Records from a data collection
------------------------------
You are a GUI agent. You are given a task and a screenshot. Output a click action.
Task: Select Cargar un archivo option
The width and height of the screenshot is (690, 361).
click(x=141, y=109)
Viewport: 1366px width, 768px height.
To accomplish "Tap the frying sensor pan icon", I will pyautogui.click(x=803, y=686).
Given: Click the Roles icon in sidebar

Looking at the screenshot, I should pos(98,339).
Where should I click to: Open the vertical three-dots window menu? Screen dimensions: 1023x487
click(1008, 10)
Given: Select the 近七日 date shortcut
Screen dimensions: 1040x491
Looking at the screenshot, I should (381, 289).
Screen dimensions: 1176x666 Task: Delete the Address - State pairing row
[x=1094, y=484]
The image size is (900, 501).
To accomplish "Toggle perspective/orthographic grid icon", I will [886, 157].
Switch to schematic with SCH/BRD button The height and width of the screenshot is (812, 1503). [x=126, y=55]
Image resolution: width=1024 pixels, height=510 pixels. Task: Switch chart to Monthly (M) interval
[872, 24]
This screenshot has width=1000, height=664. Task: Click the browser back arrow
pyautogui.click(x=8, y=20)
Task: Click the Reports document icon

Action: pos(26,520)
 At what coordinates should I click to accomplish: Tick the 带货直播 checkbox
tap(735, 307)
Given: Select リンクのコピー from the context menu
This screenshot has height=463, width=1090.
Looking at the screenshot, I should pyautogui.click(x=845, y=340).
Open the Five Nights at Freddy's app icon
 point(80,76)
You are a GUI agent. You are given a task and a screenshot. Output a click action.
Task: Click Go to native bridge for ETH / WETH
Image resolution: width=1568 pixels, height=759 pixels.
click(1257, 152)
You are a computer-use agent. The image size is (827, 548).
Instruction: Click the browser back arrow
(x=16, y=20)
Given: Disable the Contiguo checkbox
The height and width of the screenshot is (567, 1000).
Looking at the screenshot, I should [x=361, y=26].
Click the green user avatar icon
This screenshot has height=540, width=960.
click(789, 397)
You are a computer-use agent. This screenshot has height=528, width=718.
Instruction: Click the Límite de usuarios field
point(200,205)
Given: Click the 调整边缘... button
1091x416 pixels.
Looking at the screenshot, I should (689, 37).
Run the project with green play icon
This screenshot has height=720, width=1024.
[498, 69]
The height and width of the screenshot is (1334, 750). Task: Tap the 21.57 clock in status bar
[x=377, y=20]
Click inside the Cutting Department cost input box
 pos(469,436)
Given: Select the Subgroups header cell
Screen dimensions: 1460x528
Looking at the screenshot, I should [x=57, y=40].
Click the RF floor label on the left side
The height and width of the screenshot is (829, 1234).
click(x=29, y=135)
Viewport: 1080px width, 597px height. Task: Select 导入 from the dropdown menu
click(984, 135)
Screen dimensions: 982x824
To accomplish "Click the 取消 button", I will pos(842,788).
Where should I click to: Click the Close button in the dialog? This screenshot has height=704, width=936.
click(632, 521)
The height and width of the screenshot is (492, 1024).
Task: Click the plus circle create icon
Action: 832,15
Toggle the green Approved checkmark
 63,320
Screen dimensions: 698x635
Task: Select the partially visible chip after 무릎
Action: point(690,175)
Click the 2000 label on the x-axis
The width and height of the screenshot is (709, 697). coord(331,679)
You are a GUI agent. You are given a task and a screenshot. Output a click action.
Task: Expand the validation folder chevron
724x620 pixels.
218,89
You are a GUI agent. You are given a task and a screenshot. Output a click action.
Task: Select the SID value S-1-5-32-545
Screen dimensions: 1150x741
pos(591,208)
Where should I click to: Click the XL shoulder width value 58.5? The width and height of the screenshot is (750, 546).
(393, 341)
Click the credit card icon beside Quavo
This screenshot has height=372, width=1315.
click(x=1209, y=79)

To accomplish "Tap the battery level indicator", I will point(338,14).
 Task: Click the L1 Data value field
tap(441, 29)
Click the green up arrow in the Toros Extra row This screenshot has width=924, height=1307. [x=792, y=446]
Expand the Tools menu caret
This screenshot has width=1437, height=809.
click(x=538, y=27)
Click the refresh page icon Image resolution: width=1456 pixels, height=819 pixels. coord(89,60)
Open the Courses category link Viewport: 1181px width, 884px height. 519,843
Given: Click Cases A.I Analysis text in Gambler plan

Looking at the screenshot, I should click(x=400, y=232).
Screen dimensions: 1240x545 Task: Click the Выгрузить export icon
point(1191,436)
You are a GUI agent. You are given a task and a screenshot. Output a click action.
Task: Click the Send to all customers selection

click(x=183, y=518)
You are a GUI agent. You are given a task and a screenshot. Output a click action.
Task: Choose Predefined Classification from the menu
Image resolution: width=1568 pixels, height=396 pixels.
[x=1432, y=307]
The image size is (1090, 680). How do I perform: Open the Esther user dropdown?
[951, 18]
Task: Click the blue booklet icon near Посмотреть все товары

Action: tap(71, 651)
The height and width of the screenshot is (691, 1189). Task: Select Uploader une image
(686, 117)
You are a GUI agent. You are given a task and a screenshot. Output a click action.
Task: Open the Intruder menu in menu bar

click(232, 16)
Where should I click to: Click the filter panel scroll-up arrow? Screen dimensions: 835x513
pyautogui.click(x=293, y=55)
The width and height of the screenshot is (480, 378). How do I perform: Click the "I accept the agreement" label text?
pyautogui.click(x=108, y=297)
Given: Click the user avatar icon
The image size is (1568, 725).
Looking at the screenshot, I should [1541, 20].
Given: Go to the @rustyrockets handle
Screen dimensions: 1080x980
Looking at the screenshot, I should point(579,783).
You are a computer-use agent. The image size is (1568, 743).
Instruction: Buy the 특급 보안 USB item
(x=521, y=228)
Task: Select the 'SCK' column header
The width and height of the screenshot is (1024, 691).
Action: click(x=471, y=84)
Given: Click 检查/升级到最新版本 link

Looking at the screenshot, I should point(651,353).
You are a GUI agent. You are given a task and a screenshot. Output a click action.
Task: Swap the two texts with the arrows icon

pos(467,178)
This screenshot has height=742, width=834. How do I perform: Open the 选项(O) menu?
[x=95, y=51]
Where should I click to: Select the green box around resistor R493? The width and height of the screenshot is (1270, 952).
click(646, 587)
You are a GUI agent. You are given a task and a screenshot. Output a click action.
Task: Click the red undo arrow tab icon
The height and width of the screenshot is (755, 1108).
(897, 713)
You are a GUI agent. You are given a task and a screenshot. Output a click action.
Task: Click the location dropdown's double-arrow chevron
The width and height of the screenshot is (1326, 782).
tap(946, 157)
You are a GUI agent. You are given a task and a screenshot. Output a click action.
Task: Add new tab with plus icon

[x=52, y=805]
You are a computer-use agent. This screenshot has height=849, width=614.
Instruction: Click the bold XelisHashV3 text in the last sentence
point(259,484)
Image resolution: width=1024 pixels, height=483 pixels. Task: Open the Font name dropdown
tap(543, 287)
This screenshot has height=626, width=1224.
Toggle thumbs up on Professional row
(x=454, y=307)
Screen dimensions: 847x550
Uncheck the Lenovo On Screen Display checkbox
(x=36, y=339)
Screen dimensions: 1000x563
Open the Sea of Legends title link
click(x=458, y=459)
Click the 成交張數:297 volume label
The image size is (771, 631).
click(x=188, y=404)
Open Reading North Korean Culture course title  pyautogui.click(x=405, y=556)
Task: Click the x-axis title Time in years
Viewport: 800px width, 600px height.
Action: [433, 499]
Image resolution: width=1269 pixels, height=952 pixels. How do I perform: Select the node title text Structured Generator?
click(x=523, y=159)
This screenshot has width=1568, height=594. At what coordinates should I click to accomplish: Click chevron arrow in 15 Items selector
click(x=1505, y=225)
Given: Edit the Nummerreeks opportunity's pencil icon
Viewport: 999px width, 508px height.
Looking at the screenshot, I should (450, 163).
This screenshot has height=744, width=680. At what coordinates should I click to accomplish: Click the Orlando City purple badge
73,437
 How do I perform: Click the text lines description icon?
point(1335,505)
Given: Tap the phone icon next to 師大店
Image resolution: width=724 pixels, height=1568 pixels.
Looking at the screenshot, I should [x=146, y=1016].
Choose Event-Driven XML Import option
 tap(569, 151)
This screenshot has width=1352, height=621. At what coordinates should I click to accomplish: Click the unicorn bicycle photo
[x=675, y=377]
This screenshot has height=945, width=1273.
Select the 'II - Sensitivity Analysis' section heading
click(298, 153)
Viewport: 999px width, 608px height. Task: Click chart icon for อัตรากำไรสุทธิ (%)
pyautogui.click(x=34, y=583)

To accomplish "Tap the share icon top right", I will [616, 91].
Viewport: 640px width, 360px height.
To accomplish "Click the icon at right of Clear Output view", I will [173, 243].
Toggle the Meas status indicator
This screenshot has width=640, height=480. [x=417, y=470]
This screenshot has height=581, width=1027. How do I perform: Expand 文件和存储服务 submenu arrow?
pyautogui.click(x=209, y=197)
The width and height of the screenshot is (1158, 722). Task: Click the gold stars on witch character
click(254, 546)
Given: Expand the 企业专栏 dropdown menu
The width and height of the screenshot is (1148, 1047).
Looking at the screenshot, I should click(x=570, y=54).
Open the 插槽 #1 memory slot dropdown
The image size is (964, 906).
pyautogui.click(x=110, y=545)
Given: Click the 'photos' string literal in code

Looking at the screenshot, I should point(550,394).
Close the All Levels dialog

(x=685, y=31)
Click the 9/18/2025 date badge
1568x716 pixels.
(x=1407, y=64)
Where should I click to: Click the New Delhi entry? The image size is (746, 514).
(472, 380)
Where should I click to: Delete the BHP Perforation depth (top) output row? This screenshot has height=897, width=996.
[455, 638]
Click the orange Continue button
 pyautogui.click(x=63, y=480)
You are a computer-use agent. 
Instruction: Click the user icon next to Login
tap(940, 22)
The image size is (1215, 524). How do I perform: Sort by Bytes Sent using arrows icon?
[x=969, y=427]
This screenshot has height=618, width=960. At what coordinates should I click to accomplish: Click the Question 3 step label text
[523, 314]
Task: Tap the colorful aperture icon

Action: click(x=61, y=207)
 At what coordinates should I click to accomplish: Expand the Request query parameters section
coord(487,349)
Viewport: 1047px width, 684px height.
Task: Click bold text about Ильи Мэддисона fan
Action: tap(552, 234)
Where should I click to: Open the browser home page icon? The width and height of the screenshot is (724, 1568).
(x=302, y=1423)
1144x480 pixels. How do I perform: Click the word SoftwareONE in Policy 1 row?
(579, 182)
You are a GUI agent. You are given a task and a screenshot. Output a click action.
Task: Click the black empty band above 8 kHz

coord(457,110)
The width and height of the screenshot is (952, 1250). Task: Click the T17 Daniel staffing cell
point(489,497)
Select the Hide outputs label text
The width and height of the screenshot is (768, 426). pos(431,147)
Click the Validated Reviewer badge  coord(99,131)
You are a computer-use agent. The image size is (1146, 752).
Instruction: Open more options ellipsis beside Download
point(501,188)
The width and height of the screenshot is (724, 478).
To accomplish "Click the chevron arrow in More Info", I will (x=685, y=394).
------------------------------
• Your task: Provide the number of lines above containing "avatar" and nothing else.

• Task result: 2